Once variables have been sampled, the algorithm then builds a decision tree from this subset of predictors. As with regular decision trees, the computer determines the hierarchy of the tree, the optimal cutoff values for the node splits, and the predicted scores for each individual. Given each tree contains a different set of predictors, each tree may produce different predictions for each row in the dataset. Additionally, because each tree uses only a subset of the variables, there is never any concern about running out of degrees of freedom to test the model.Footnote 6

Once RF constructs multiple decision trees, one can assess the “variable importance” (VI) of each predictor in the model. Various measures of VI exist, but each attempts to evaluate how the fit of the model is improved by the inclusion of each individual predictor.

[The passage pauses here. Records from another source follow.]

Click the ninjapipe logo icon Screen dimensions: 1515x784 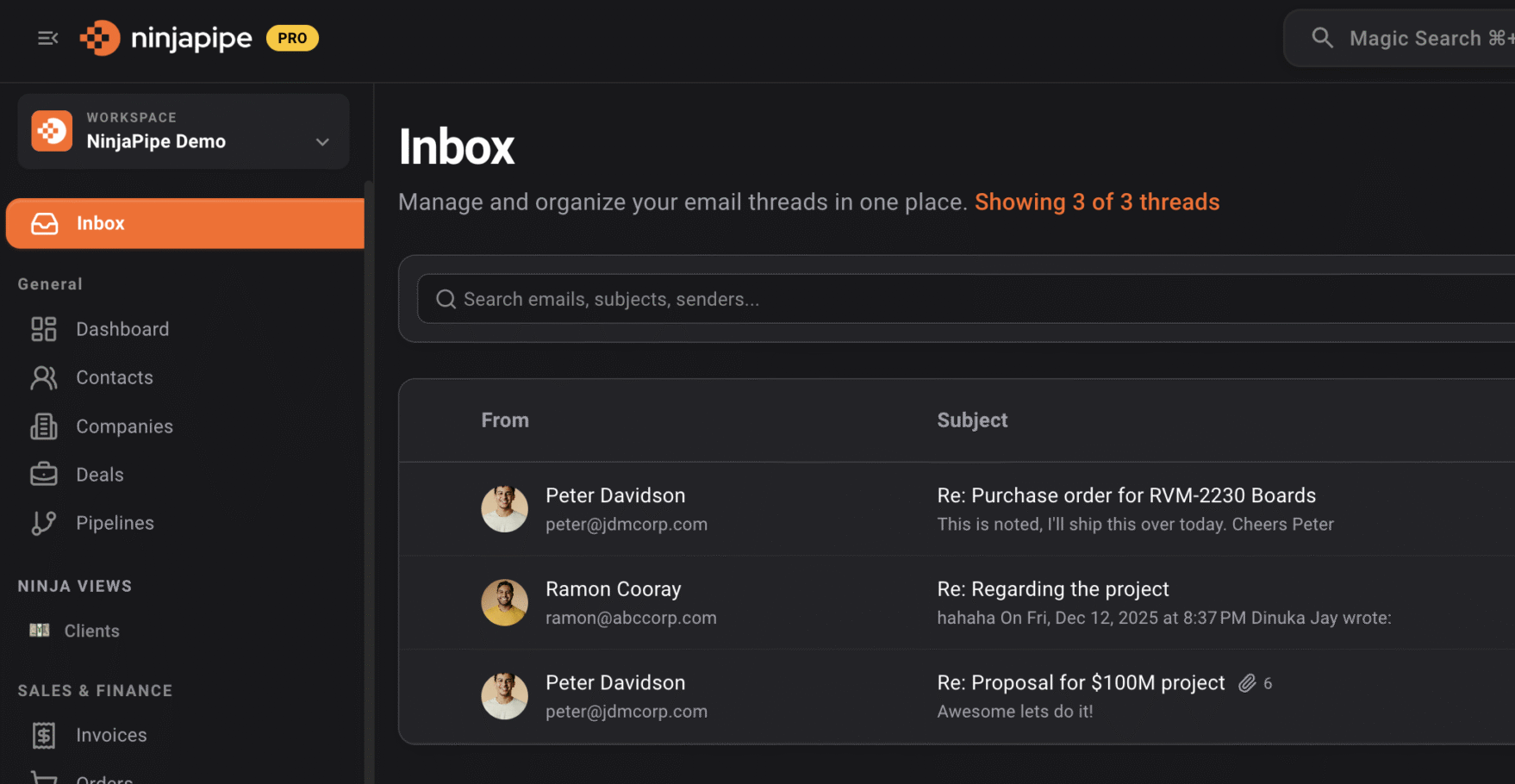pyautogui.click(x=100, y=38)
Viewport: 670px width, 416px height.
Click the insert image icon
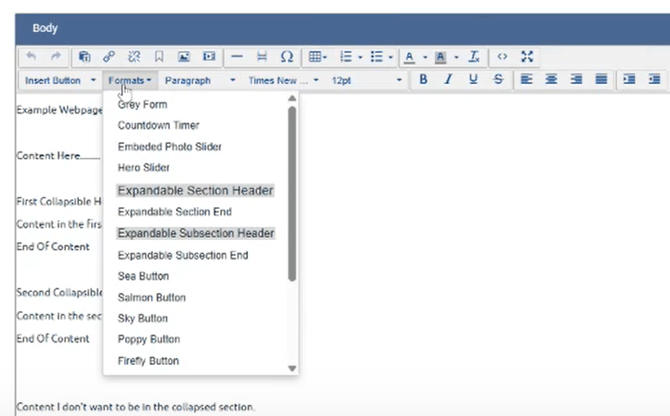click(x=184, y=57)
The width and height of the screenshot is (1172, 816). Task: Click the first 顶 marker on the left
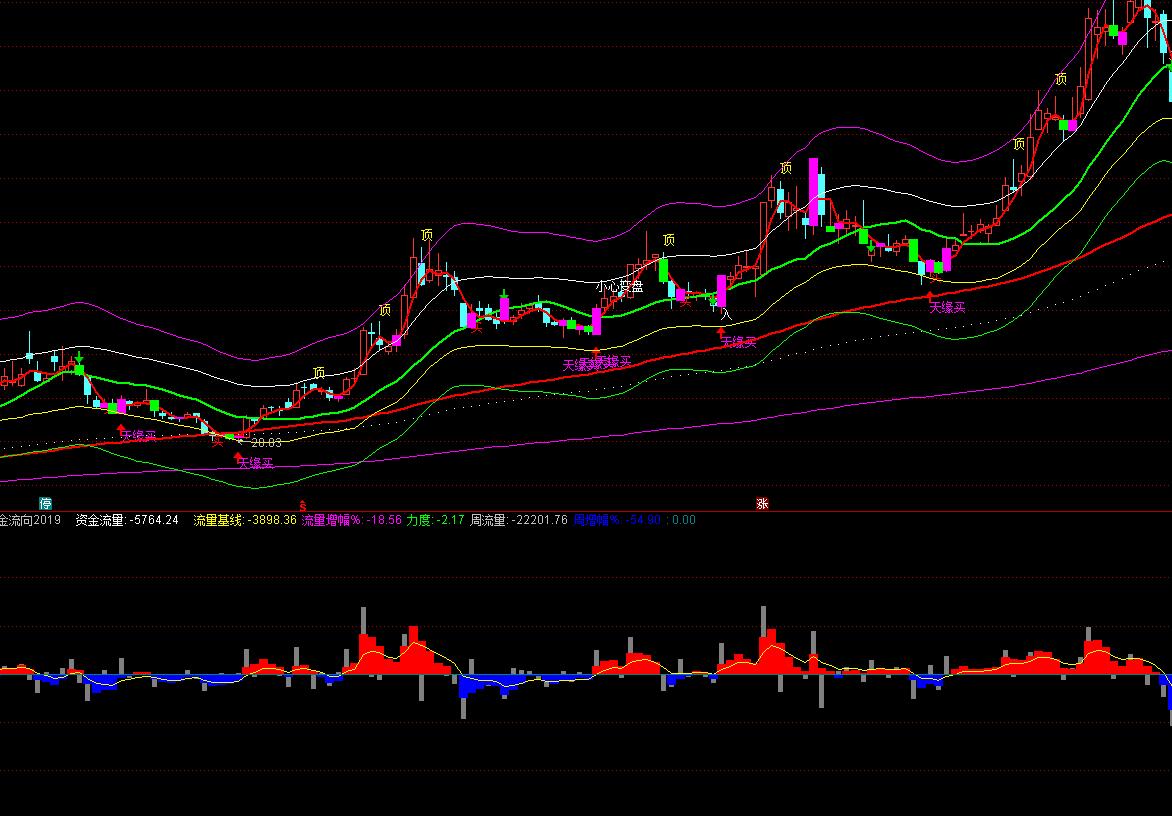point(319,373)
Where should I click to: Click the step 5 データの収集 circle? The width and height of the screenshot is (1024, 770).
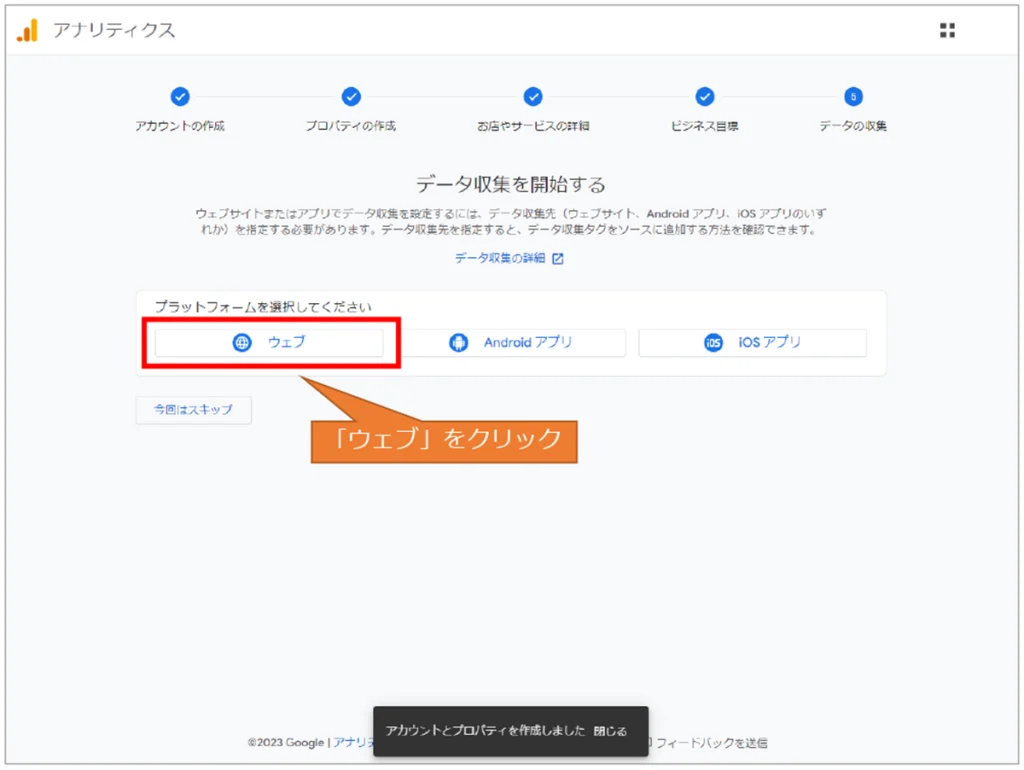point(853,96)
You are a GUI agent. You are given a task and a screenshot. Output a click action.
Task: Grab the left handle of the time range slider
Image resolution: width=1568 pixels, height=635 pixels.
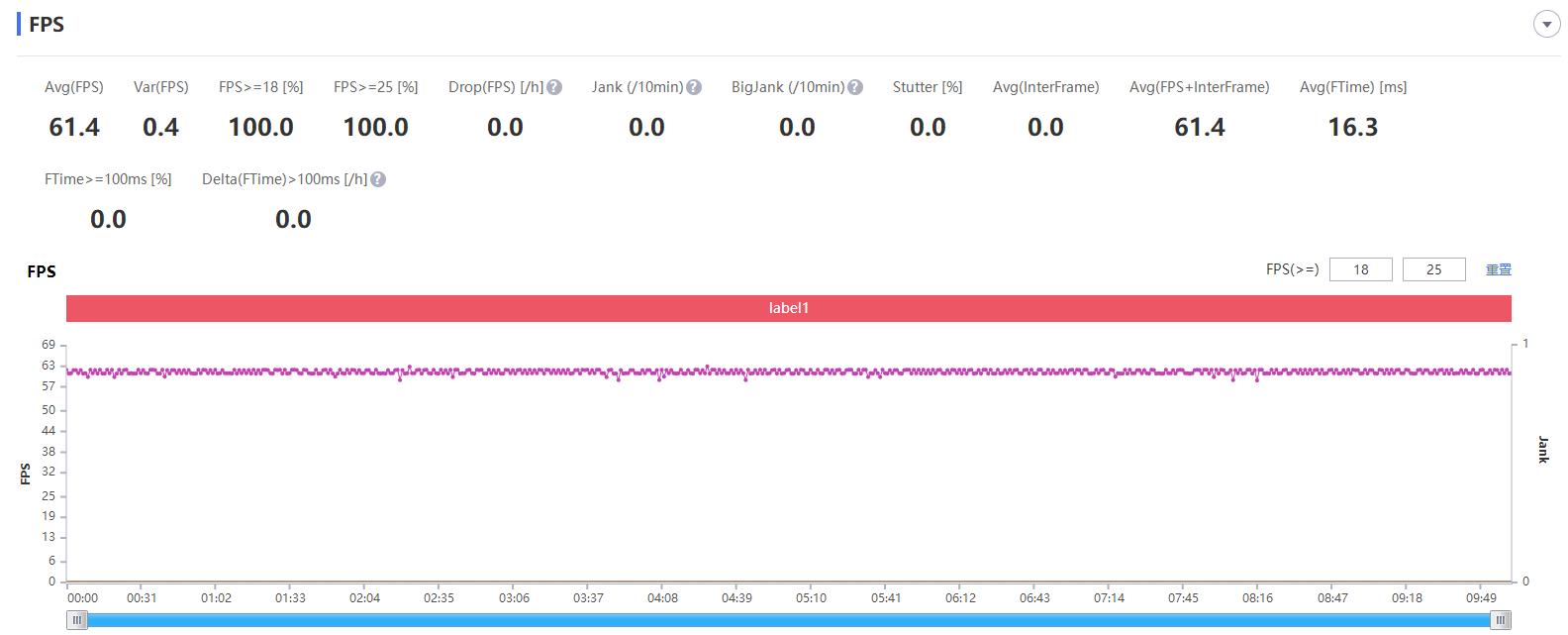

Once such a measure is the mean decrease in impurity (also known as the “Gini index”). This index simply compares the prediction accuracy of decision trees both before and after the inclusion of the predictor of interest. For example, if we omitted the “Years of programming” node in Fig. 1 and simply categorized all those without statistics anxiety as “Yes,” 11 individuals who were classified as “No” would now be classified as “Yes.” If we compare the accuracy of this prediction to the prediction where the model includes the “Years of programming” node, that would tell us how important “Years of programming” is in predicting the outcome. If we were then to do that with all variables across all trees (and weight this by the number of times that variable is used for splitting), that would give us the “mean decrease in impurity,” or Gini index.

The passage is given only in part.